### [Objective]
Transcribe the records below, starting with the line that contains "Given: Tap the 校验 tag icon in bottom bar" and continuing through the end of the records. Leave the pictures out of your answer.

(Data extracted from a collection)
—————
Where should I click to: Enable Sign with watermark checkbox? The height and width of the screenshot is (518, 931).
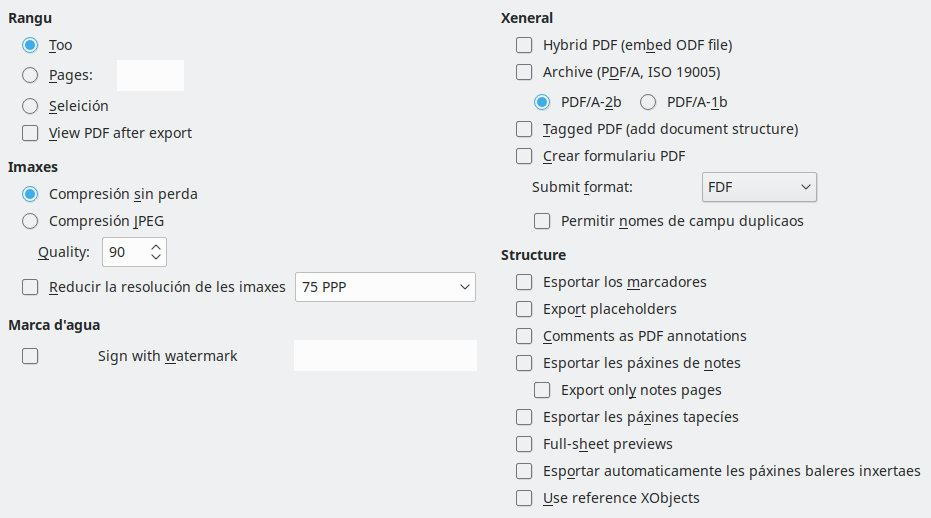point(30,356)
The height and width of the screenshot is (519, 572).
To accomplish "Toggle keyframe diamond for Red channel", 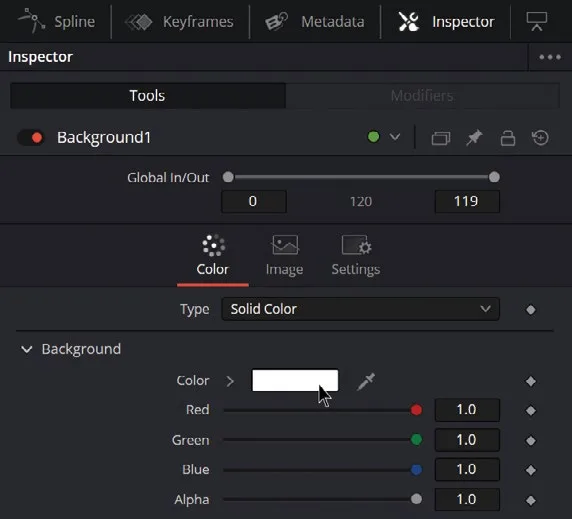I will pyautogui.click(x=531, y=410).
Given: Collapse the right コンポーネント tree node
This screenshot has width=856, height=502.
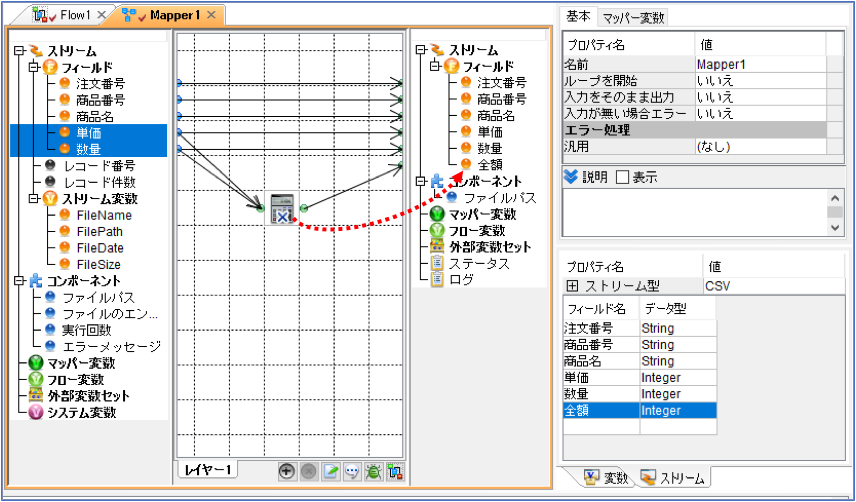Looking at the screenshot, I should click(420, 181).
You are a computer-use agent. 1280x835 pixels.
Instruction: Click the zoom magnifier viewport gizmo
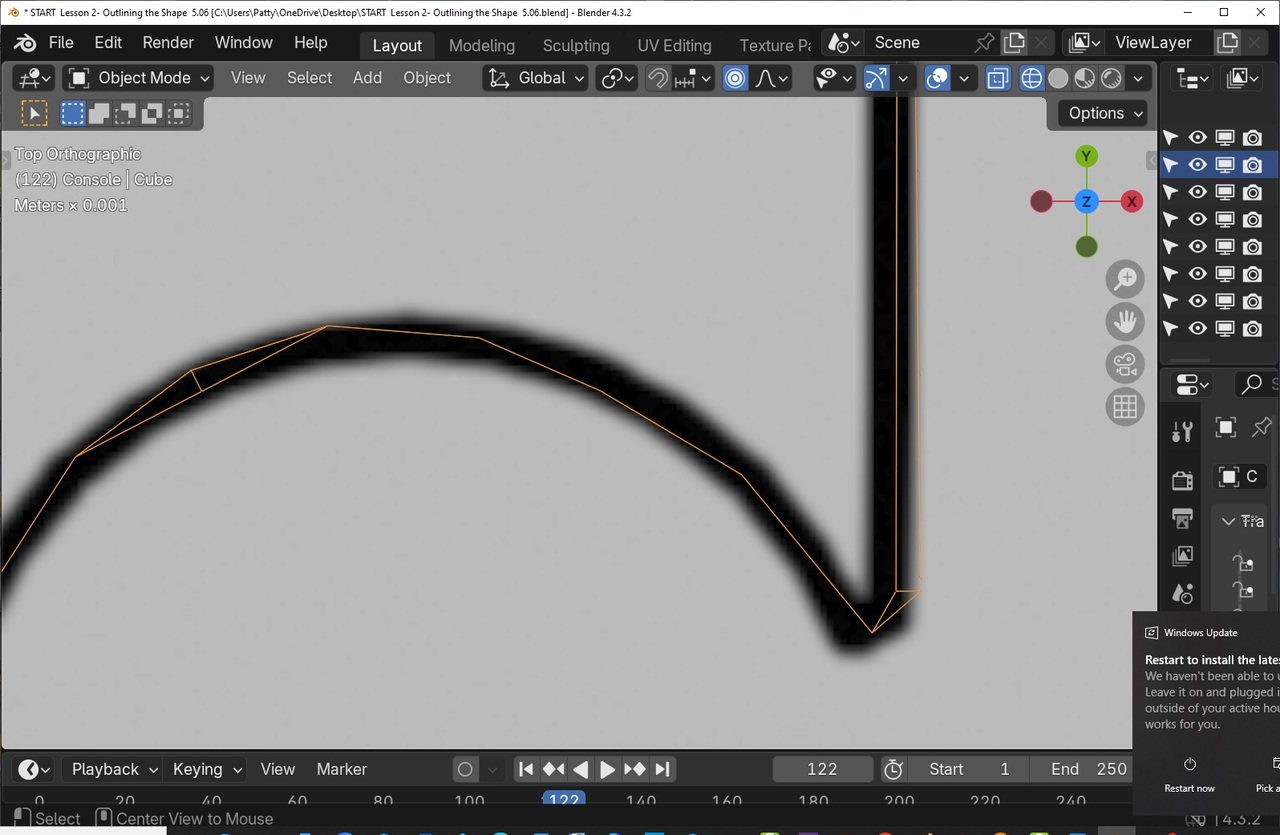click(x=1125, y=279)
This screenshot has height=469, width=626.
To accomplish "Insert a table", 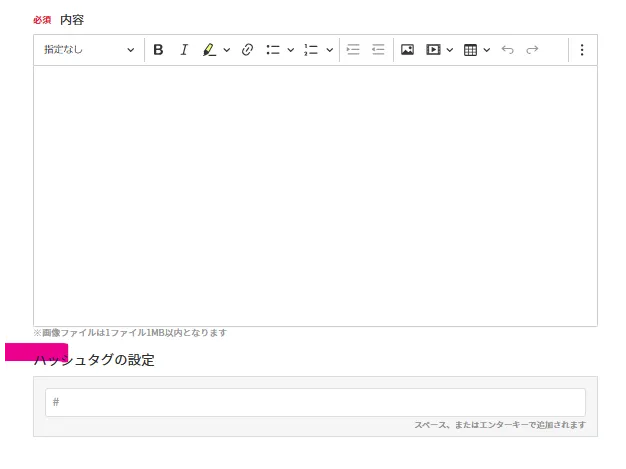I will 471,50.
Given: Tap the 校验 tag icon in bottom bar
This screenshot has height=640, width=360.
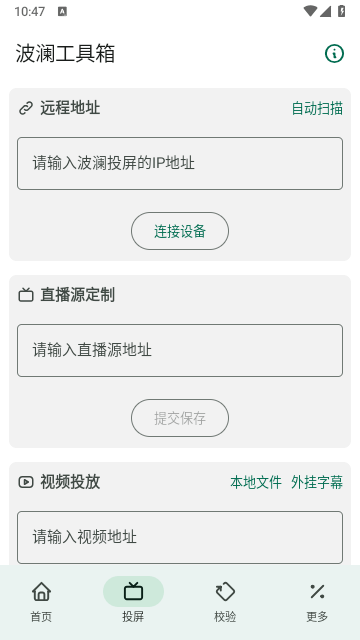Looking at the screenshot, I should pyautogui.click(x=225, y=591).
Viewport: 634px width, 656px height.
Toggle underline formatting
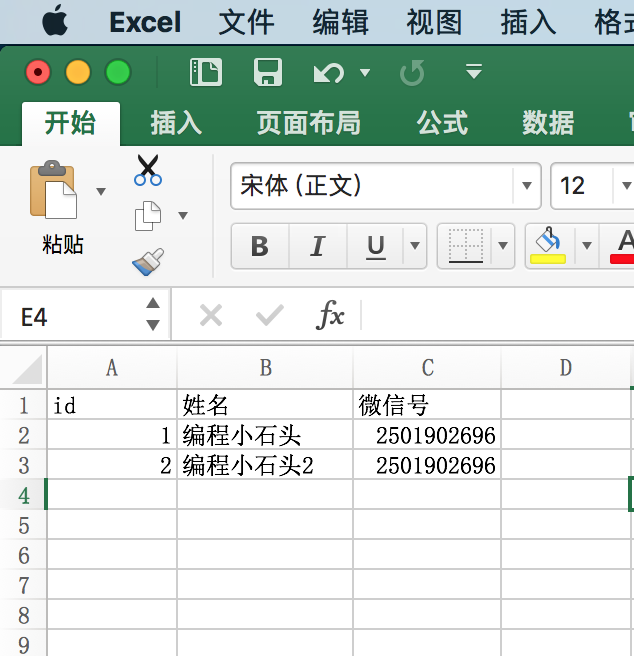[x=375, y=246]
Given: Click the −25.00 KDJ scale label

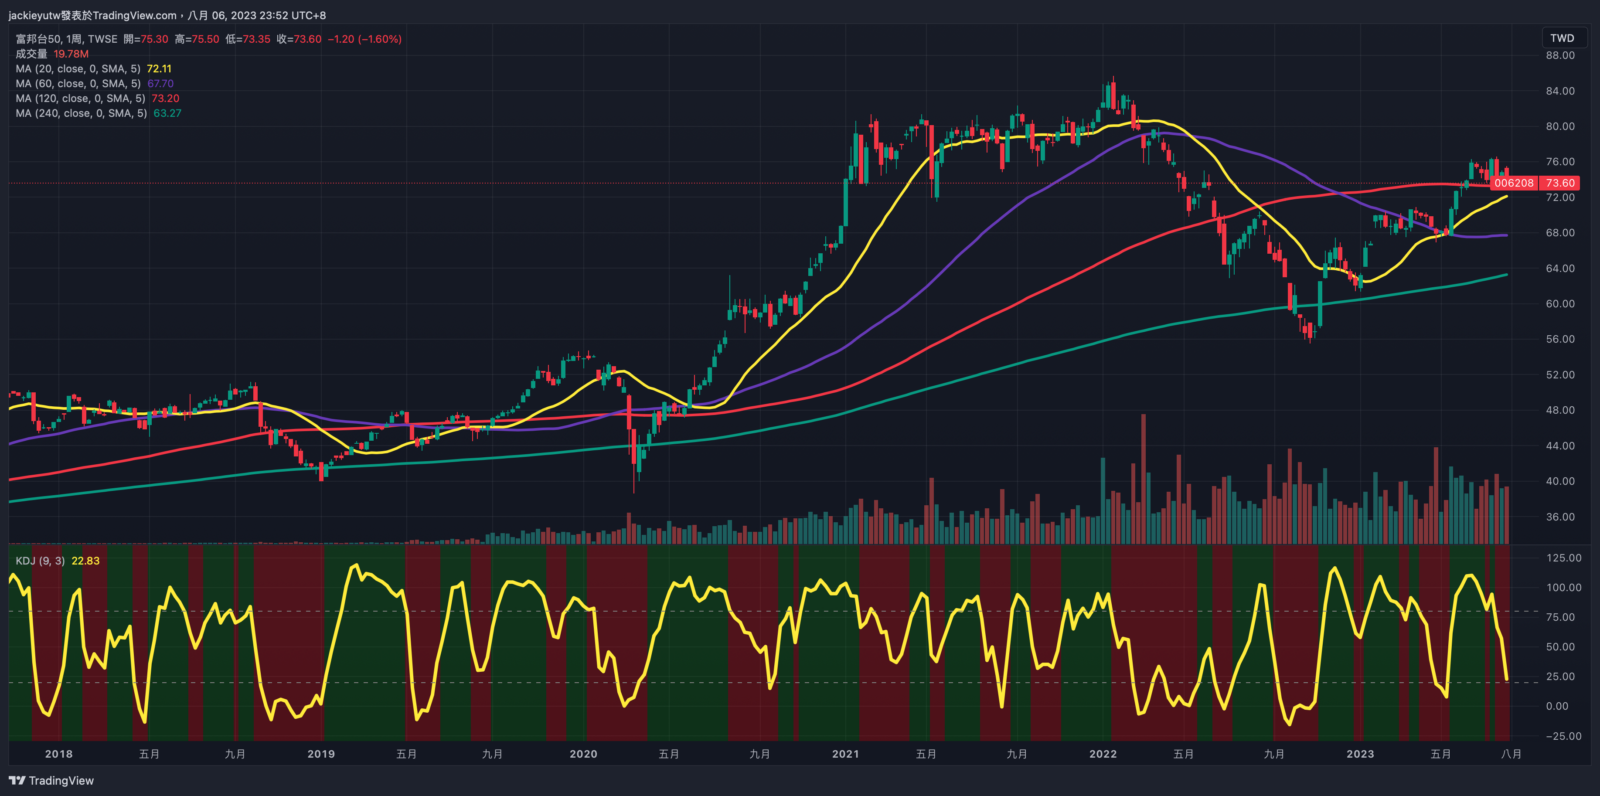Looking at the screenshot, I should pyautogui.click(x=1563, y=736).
—————
### [Correct result]
Given: Tap the 校验 tag icon in bottom bar
This screenshot has height=640, width=360.
Looking at the screenshot, I should pyautogui.click(x=225, y=591).
Viewport: 634px width, 656px height.
Toggle underline formatting
[x=375, y=246]
Given: Click the −25.00 KDJ scale label

Looking at the screenshot, I should pyautogui.click(x=1563, y=736).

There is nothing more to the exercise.